Recognize employee efforts and achievements regularly
One of the most significant factors leading to burnout is feeling unappreciated. If an employee is putting in the effort, managers should recognize that effort regularly. This makes the employee feel valued and reinforces the idea that their work matters.
How often should you recognize employees? Employees surveyed by Gallup/Workhuman said the frequency should be a few times a month (28%), or a week (24%), or daily (17%). Sadly, 29% get recognized only a few times a year, 11% get recognized less than once a year and 8% of employees surveyed said they never receive recognition.
When managers recognize employee contributions a few times a month or more, the company experiences positive effects on engagement, culture, well-being and turnover intention.
Set clear job expectations
If employees are unclear about their responsibilities and authority, they won’t be comfortable in their jobs and won’t be able to perform their duties confidently. Have written job descriptions and relevant job training. Let employees know upfront what they have the authority to do and what tasks fall within their job. If they are expected to interact with other employees to get or hand off work products, let them know who these individuals are and what to do if there is a problem.
While not all employees can be the manager, it is important to give employees some authority to solve problems, especially once they have experience in their position. Trusting employees to handle problems not only improves their job satisfaction, but can also have positive customer outcomes. Be sure to let them know the limits of their authority and what to do when the problem exceeds these limits.

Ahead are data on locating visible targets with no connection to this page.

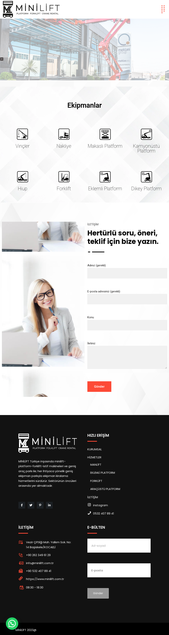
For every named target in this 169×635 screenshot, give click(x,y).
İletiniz (127, 359)
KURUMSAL (94, 449)
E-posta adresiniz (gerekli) (127, 295)
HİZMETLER (94, 457)
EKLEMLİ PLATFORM (102, 473)
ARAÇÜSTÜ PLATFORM (105, 489)
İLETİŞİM (92, 497)
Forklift (64, 188)
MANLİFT (95, 465)
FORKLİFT (96, 481)
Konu (127, 321)
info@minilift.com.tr (40, 563)
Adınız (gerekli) (127, 269)
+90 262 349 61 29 (38, 555)
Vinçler (23, 146)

When an employee solves a thorny issue, be sure to give them recognition.
Keep an eye on the workplace dynamics
Sometimes, burnout is caused by dysfunctional workplace dynamics, where a manager is abrasive, unreasonable or plays favorites. Or there could be one or more employees who are rude, discriminatory or abusive. Visit each department to see and assess the workplace dynamics for yourself. Allow employees to report sensitive problems to someone other than their direct report. If you find that a manager or employee is not acting acceptably, take action by discussing the problem with them, enforcing disciplinary action or firing them. When you hire managers, tell them about your expectations for proper workplace behavior and management style.
Mix it up
Employees will get bored and begin to disengage if a job is too monotonous. Likewise, jobs that are too chaotic will be overwhelming to employees. When possible, give employees a variety of tasks or rotate them into different responsibilities.
Have reasonable workload and hours
Each employee should only have as much work as one person can reasonably handle. Although you may have busier times when employees may be required to work more, these should be relatively short periods. Otherwise, you should hire more people to handle the workload. If you are in a crunch and need an employee to put in significantly more time and effort, give them some additional compensation as a way of saying “thank you.” Using top employee scheduling software can also prevent short staffing.
If you are actively looking for signs of burnout among your employees and creating a positive work environment, you can avoid its negative impacts on both your employees and your bottom line.